## Problem details
Which lines of the data contain the string "link"? Copy every one.
+--
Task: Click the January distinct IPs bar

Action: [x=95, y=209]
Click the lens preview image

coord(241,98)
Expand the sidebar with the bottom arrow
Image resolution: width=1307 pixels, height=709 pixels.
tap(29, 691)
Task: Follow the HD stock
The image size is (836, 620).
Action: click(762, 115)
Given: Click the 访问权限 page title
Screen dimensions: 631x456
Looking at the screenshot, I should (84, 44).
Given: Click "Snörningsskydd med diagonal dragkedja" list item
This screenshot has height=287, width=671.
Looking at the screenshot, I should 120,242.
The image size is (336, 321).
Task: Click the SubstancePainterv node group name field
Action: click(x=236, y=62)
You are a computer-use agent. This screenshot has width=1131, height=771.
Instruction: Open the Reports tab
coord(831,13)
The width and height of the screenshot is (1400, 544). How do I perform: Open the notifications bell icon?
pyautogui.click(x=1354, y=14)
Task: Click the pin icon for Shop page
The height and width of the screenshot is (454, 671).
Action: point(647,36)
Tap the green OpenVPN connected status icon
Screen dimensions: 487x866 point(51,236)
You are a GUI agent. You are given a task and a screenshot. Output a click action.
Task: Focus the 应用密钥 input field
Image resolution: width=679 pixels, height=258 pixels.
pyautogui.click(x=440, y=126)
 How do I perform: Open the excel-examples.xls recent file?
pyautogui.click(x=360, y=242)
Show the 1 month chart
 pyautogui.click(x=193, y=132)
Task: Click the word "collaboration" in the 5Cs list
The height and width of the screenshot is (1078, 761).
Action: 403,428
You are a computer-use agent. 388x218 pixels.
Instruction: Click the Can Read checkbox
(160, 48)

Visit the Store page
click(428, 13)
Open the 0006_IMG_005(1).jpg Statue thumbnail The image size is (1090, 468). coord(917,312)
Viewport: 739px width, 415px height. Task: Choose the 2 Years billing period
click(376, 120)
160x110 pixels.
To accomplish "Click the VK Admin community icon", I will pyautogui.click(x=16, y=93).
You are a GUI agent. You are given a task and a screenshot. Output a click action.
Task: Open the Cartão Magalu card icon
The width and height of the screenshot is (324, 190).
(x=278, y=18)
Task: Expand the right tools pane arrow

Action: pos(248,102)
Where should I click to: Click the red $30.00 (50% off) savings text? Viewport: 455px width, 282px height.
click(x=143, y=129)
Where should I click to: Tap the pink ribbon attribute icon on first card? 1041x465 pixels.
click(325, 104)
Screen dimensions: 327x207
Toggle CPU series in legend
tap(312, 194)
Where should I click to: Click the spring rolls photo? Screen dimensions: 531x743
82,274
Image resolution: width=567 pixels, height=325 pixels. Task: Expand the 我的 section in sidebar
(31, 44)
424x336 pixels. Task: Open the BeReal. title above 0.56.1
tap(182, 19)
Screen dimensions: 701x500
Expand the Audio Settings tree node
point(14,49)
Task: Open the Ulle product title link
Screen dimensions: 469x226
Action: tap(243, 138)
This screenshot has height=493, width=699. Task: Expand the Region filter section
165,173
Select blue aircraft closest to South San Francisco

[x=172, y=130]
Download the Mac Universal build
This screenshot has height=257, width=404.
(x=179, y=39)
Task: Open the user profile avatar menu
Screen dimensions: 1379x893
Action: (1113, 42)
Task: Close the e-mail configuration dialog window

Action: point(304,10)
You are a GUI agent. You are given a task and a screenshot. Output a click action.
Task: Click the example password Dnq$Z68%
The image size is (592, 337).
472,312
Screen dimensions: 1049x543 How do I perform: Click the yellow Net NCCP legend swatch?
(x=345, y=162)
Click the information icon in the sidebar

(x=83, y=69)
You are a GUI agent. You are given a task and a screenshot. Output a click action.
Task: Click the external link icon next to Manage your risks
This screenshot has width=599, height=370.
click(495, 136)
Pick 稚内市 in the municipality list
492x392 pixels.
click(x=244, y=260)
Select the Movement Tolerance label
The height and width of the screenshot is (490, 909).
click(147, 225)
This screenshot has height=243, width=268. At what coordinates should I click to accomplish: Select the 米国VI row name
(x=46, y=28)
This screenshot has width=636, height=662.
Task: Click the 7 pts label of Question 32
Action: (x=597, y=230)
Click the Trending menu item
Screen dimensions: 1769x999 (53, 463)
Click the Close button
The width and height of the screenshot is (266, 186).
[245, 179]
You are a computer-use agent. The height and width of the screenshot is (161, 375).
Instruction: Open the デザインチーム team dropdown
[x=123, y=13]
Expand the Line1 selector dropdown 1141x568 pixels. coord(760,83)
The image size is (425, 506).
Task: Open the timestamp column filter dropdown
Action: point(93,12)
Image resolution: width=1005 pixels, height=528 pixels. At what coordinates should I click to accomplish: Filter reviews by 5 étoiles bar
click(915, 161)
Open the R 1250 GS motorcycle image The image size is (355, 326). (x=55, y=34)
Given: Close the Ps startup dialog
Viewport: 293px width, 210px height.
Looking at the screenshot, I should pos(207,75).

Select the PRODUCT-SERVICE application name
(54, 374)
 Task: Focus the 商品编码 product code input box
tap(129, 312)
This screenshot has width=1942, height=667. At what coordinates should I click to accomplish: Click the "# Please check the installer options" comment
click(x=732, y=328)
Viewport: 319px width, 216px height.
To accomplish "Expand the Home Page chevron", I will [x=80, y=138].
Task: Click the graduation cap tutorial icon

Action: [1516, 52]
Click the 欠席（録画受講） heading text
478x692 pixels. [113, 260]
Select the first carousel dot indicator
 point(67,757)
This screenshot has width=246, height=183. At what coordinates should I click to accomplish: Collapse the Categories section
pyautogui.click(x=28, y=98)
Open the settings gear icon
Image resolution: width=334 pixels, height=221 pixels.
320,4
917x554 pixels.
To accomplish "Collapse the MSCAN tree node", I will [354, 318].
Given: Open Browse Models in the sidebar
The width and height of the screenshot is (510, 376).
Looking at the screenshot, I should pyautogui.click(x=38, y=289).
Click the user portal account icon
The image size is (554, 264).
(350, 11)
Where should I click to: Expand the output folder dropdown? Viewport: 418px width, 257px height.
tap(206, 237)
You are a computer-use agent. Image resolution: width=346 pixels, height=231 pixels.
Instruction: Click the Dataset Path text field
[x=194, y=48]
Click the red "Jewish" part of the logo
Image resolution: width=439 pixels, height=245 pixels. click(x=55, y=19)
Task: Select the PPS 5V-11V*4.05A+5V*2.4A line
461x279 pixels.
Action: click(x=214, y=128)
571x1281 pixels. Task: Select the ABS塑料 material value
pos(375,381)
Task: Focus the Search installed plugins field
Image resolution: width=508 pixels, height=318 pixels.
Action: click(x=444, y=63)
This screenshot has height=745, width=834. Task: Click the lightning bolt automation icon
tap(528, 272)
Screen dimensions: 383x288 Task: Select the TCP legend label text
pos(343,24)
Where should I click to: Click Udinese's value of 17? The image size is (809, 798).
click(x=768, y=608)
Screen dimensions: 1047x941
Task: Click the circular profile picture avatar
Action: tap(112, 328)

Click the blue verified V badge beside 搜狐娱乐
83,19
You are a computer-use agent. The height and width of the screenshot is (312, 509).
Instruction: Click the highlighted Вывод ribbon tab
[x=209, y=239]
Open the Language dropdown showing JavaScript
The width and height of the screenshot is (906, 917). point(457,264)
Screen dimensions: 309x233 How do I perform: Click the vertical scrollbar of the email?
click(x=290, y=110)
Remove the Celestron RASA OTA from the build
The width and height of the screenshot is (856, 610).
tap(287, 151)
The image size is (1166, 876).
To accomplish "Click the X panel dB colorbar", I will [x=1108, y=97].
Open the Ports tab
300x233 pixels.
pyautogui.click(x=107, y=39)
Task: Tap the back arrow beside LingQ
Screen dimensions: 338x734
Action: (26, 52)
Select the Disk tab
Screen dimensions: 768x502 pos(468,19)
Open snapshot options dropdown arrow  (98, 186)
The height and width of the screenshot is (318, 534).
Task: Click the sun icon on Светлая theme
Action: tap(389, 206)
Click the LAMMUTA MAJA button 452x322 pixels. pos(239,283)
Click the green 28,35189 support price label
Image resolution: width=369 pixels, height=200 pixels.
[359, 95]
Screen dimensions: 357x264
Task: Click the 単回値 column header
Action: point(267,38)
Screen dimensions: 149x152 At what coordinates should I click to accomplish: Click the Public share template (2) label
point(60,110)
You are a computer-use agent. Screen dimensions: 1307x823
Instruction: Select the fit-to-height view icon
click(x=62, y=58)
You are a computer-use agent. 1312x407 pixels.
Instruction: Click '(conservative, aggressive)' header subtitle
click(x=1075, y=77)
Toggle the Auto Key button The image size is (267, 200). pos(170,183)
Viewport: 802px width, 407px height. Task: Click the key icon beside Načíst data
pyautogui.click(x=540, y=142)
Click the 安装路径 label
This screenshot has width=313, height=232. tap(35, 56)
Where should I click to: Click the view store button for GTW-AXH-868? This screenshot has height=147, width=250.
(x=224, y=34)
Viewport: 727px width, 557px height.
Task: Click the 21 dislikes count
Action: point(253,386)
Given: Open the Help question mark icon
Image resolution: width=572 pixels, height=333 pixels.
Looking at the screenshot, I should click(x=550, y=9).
+--
## Answer area
Task: Open the Ulle product title link
Task: Click the external link icon next to Manage your risks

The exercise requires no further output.